Ma torniamo alla Bavona. Mi chiedo se valga ancora la pena parlarne, dopo che su questa valle è stato detto e scritto di tutto e di più. Credo di sì. Prima di tutto perché sono particolarmente affascinato da questo lembo di terra (e di sassi) che si distende da Bignasco su fino a Robiei, al Basodino e al Cristallina, poi perché, il paradigma del nostro passato lì è rimasto come cristallizato ed è sempre un bene andarlo a rileggere «per capirlo finalmente e confrontarlo con un presente ricco di contraddizioni, di incognite e di paure», come ha scritto Renato Martinoni, oppure ancora, come ha osservato l’acuto Piero Bianconi, «parlarne è come imbalsamare d’inchiostro una affettuosa memoria». E ci sarà sempre qualcuno che vorrà condividerla.
Il miglior modo per scoprire l’anima di un luogo è il ritmo lento del percorrerlo a piedi. Ed è ciò che voglio fare, in questa giornata d’inizio giugno.
Qualcuno direbbe che è un sole malato, quello che infiamma l’aria immobile. Anche i rintocchi delle campane di Cavergno paiono soffocati dalla calura, nonostante lo sgolarsi del campanile per chiamare i fedeli alla messa. Intravvedo il paese di là dal fiume, dopo aver lasciato Bignasco sull’asfalto sudato di una stradina di campagna. I primi passi, in simili situazioni, sono sempre i più pesanti, ma, ben presto, la carrozzabile si fa sentiero tuffandosi nell’ombra del bosco e il camminare diventa piacere. È un tripudio di colori e di profumi, che mandano in fibrillazione nuvole di insetti e ti immagini che lì attorno sia tutto un succhiare di nettare, un correre di fiore in fiore. In una radura del bosco, lo sbuffare di un affumicatore, maneggiato attorno alle arnie da una sorta di candido burqa, cerca di tranquillizzare sciami di api agitate da uno smisurato appetito. Scambio due parole con l’uomo del burqa , che si rivela essere Germano, apicoltore in valle, e, per contrasto con la natura del luogo, il discorso finisce sull’edilizia speculativa e selvaggia, che sta inghiottendo ogni metro quadrato di Ticino. Finiranno per andare a bottinare sul cemento, le api, mi scappa, pensando con tristezza al rischio che gli industriosi imenotteri, dichiarati gli esseri più importanti del pianeta, facciano una brutta fine. E noi con loro.

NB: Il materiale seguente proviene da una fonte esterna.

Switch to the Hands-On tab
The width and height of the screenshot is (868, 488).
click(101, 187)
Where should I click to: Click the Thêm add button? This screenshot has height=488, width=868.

Poco più su, incrocio alcuni climbers, intenti a smontare un improvvisato accampamento prima di ritornarsene oltre San Gottardo. I saluti si perdono nel rumore dell’acqua della presa dell’Ofima. Ancora pochi passi ed ecco Mondada, una delle dodici terre della Val Bavona, una scacchiera di minuscoli prati, ombreggiati da vecchi castagni e disseminati di enormi massi, che gli abitanti hanno addomesticato e sfruttato per addossarvi case, coprire stalle, sostenere fazzoletti di orti, in un grandioso esempio di spirito d’adattamento, che non ha eguali in tutto l’arco alpino. In Val Bavona, «le frane diventano paesi», scrive Paolo Rumiz, osservando ammirato questa «meraviglia rupestre come Matera, ma trasferita sulle Alpi».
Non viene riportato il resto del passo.